Başarının sadece çekirdeğini oluşturmaktan bahsettim şu ana kadar. Devam edelim; İlk 100 yeteneklerini, 3 yaş civarında teşhis edecek antrenörlere; hiç bir evrede vakit kaybetmemelerine/kaybettirilmemelerine; yollarını açacak sponsorlara; o aşamaya geçme kararlılığında olurlarsa, son dokunuşları yapacak başlıca uluslararası akademilere gitmelerinin gerekliliğine ve nihayetinde çok iyi bir ekiple çalışmalarının zorunluluğuna vurgu yapmalı tabii.
Kafalar bu konuda da çok karışık. Herhangi bir tenis profesyoneli ile ilk 100 oyuncusu arasındaki farkı görmeliyiz. Bu fark, belki bir Fazıl Say farkıdır benzetme olarak. Başarılı bir virtüözle onun arasındaki farktır aslında ilk 100 tenisçisi olup, orada tutunmayı başarmak. Nadir yetenek üstüne bir kariyer inşa etmek, devamlı çalışmayı, gelişmeyi, rekabetin kalbinde olmayı, adanmışlığı, milli duygularla ama illa dünya vatandaşı olmayı da ifade eder.
“Final Seti” ismindeki Fransız filmi de aklımda bu satırları yazarken, Filmin ana karakterinin acımasız gibi görünen sözleri; “Dünya sıralamasında 200 lerde demir atmak, iyi bir kulüp oyunculuğunun ötesi değildir! “ Çok acımasızca ama gerçek değil mi?

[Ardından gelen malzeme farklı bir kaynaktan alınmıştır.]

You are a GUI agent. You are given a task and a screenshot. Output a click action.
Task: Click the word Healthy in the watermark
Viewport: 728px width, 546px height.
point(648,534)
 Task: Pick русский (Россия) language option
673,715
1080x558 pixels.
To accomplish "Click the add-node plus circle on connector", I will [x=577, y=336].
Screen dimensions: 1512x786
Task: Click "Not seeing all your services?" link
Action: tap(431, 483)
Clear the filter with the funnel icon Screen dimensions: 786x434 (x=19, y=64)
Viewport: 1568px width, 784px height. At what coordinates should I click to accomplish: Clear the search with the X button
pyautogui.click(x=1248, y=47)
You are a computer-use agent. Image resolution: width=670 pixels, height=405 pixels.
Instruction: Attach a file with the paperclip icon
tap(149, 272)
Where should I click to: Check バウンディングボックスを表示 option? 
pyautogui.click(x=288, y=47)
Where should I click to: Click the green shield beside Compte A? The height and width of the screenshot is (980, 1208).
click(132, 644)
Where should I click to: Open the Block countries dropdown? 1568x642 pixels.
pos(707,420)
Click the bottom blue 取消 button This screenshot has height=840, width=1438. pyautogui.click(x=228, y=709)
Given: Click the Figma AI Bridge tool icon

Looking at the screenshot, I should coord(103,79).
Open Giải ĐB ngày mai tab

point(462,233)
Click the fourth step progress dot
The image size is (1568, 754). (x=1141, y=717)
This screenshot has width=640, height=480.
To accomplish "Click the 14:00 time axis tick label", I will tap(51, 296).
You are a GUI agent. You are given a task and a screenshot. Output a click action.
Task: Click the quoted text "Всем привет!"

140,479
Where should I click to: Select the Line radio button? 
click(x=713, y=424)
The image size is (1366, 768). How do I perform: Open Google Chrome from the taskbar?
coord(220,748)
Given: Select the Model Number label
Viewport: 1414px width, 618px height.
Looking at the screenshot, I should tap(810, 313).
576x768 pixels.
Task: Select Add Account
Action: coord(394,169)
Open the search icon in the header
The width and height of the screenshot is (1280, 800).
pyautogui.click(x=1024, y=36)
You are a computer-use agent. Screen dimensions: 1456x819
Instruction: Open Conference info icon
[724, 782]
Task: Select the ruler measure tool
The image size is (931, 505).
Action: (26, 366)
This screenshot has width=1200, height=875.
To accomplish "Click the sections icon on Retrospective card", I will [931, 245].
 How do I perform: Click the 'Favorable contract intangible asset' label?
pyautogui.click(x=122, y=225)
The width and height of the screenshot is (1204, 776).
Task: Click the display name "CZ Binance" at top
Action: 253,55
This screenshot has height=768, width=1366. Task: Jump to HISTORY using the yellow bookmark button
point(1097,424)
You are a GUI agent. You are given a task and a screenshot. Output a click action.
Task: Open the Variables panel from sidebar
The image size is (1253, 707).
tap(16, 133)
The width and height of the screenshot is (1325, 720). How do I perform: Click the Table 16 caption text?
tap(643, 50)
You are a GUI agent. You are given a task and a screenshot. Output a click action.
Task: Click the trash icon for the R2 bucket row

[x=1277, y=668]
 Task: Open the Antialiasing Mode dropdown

Denilebilir ki; başarıya giden yolda, gündemdeki kadın voleybolu bir örnek teşkil edebilir. Hem evet hem hayır. Altyapı yatırımları ve farkındalık konusunda evet! Ancak, bireysel bir sporda, uluslararası başarı misliyle zor ve sahipsiz olabilir. Sokakta; “aklınıza bir çırpıda hangi sporlar geliyor? diye sorsanız; Cevaplar, futbol, basketbol, voleybol ve tarihi anlamıyla güreş olacaktır muhtemelen. Böyle olmakla beraber, tüm o zorlu aşamaları geçip, dünya sıralamasında yükselen ve devamını getiren bir tenisçiyi bu ülke bağrına basacaktır. Tenis zengin sporu algısının da o aşamada bir önemi olamaz.
Böyle gelmiş böyle gitmesin artık ümidiyle, sağlıklı ve sporla bezenmiş günler dilerim.